Por Victoriano Martínez

Hoy se cumplen cien días de que Xavier Nava Palacios asumió la presidencia municipal.

Cuando el 4 de marzo de 1933 Franklin D. Roosevelt, al asumir la presidencia de los Estados Unidos, anunció por primera vez un programa de cien días con medidas contundentes para acabar con la crisis económica de esa época, marcó el periodo en el que en todo gobierno que inicia se reconocen los rasgos y prioridades que lo caracterizarán.

Desde entonces, ese periodo del inicio de un gobierno, no sólo en ese país, se comenzó a ver como los cien días en los que el nuevo gobernante proyecta esa primera impresión que es la que cuenta.

Nava Palacios no anunció programa de cien días ni se propuso metas específicas para ese primer periodo de su administración, pero aun así no deja de ser un lapso que sirve de pretexto para que desde distintos sectores se hagan balances.

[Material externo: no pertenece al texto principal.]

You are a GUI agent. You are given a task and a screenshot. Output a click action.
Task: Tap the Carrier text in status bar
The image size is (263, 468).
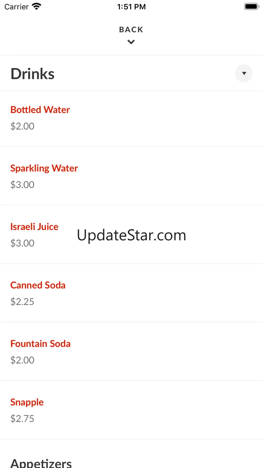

(Como dato curioso: una semana antes de las elecciones de julio pasado, Ricardo Gallardo Juárez –cuando en sus comunicados ya se asumía como virtual ganador– anunció que resolvería “en los primeros 100 días de trabajo el grave problema de movilidad que sufren los capitalinos en la zona oriente de la ciudad”.)

En sus primeros cien días, la administración de Nava Palacios exhibe voluntariosos esfuerzos por evitar la corrupción y sancionar la que se dio en el trienio anterior, y por corregir la situación de desastre en que se encuentran la ciudad y los servicios municipales.

Con algunos asegunes, que bien podrían ser producto de la dichosa curva de aprendizaje que atraviesa toda nueva administración, sobre estos primeros cien días podrían enumerarse las siguientes acciones que podrían caracterizar a la administración de Nava Palacios:

  • La denuncia pública de mil 843 observaciones en el proceso de entrega recepción y el anuncio de la promoción de las acciones que procedan para que los casos de corrupción sean sancionados y no queden impunes.
  • Las medidas en transparencia, tanto para ajustarse a lo que marca la ley de la materia como para evitar la opacidad que suele ser el primer indicio de corrupción. Destaca la publicación de los ingresos y egresos en mamparas, y la reducción del costo de las copias para apegarse a la legalidad, a pesar del exceso de auto sobrevalorar esa acción.
  • El intento de incrementar las tarifas del servicio de agua potable como vía para resolver la crisis en la que se encuentra el INTERAPAS sin hablar de la recuperación de la cartera vencida y hacerlo tras las manifestaciones de inconformidad sobre el pretendido aumento. Intento en el que pareciera existir un cabo suelto en la expresión de Nava Palacios cuando afirma que se pospuso la determinación, como si esa decisión siguiera latente.
  • El anuncio de 85 obras asignadas de manera directa y enfocadas a programas emergentes para atenuar el desastre que vive la infraestructura de la ciudad: 29 obras del programa emergente de bacheo profundo; 19 sobre la red de drenaje; 19 relacionadas con la red de agua potable; 14 construcciones de techado en escuelas; 3 de rehabilitación de vialidades y tres más con características particulares que tienen que ver con mejorar vialidades.

Son sólo cuatro rasgos que perfilan las acciones que tendrán que concretarse y adecuarse al interés general en los 995 días que le quedan a la administración de Nava Palacios.

Son rasgos que también perfilan como podría abordar otros temas como el caso PANAVI, la concesión de la basura, los deudores del impuesto predial, la concesión del servicio de agua potable, todos los servicios municipales, las expectativas de seguridad, etc.

Han sido cien días en los que Nava Palacios mantuvo la generación de expectativas y delineó lo que pretende hacer.

Se abre el periodo para que se comiencen a ver los primeros resultados –quizá de tres meses, como el plazo para las obras anunciadas.

Un periodo en el que, conforme avance el tiempo, podrá ser reconocido o reprobado.